Problem set:
- 1) Decide whether each statement agrees with the forum post about studying Japanese at university, and support each yes or no with the deciding words quoted from the post. (a) Japanese classes at Newcastle have up to 15 students. (b) The writer believes Leeds sends students abroad in their third year. (c) The writer passed the placement test for Level D.
- 2) Reproduce the part of the forum post about studying Japanese starting with "Leeds - the" and going on through "things that useful.".

[BEGIN Text provided]

Posted from TSR Mobile
0
reply
sophia5892
Badges: 20
Rep:
?
#2
Report 5 years ago
#2
(Original post by Edminzodo)
I want to take the Oriental Studies course in Japanese, and I have narrowed it down to these universities:

Edinburgh
Leeds
Manchester
Oxford
Newcastle
Nottingham
Sheffield
SOAS

Does anyone have any experience of these universities and could you please tell me some pros and cons? Thanks.

Posted from TSR Mobile
I take French, German and Japanese at Newcastle and I'm in final year now
Pros:
flexible entry and exit levels - Japanese is offered from very beginner's up to higher advanced level designed to reach JLPT 1 (Levels A - D). a beginner would usually take levels A, B and C but it is possible to skip to Level D after your Year Abroad if you reach the required level - and that is a very real possibility. I failed the placement test for Level D by 4 marks, and we only had a couple of months notice that we could do that (Level D is relatively new) so I hadn't exactly studied or put in any special effort for it. And the other way around - if you have some japanese knowledge already you don't have to sit through the beginner's course.

small classes - up to 15 students in a class. This year we had 13 students in Level C and just 2 in Level D.

Year Abroad in third year - I believe Leeds send you in your second year. I really wouldn't recommend this unless you're starting uni with A Level Japanese. My skills after first year were nowhere near the standard I'd have wanted to be at for a Year Abroad and if I'd have been made to go so soon then I probably wouldn't have been benefited as much from my time there - I found trying to talk to people scary enough after two years at uni so I think if I'd have gone abroad in second year I'd have spent all my time with the other foreigners speaking English and not integrating! Also it would have been way more stressful - English is not widely spoken at all there so you really do need to use Japanese when you're out and about.

Flexible Year Abroad - Newcastle offers Year Abroad placements at a variety of unis, from way up north in Hokkaido to down south in Fukuoka. Quite a few are in Tokyo but you also have Kyoto, Hiroshima, Akita etc. Something for everyone basically. You're allocated to a uni based on a list of your top 3 preferences with most students getting their first choice. I point this out as an advantage because some unis (not sure if this applies to any on your list) have very limited exchange partners or send all their students to one uni which minimises your chances of integrating as you're likely to stay with the students you know.

Variety of cultural modules - modules are offered on history, literature, anime, politics, film, pop culture, society etc.

Newcastle - I'm gonna list the city itself as a pro just because I love it :P It's one of the cheapest places to study, it's incredibly friendly, nice and compact so everything you want is nearby etc etc.

Cons: My only real con would be that the Newcastle department isn't as big as at other unis. So while it means that you get lots of great, specialised support and your lecturers really know you, you might find a bigger department has more choice.

It really comes down to where your interests lie - look at the modules on offer carefully, look at the year abroad options and of course, visit the unis!

I don't have too much to say about the other unis on the list seeing as I don't study there except:
SOAS - I applied there before deciding I wanted to combine Japanese and the course did look really really good. Expensive being in London tho.

Leeds - the second year abroad thing. Total deal breaker for me

Sheffield - visited on an open day there and wasn't impressed at all as it was so poorly organised. The lecturers weren't friendly at all. I have a friend doing Japanese there atm - she enjoys it but does say that she's pretty much had to self-teach herself for 3 years because she didn't find the language side of things that useful.

[END Text provided]
[BEGIN Collected material]

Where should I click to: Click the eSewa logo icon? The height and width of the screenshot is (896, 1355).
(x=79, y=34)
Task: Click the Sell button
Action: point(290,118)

[END Collected material]

Solutions to the exercise:
- 1)
(a) Yes: "small classes - up to 15 students in a class."
(b) No: "I believe Leeds send you in your second year."
(c) No: "I failed the placement test for Level D by 4 marks"

- 2)
Leeds - the second year abroad thing. Total deal breaker for me

Sheffield - visited on an open day there and wasn't impressed at all as it was so poorly organised. The lecturers weren't friendly at all. I have a friend doing Japanese there atm - she enjoys it but does say that she's pretty much had to self-teach herself for 3 years because she didn't find the language side of things that useful.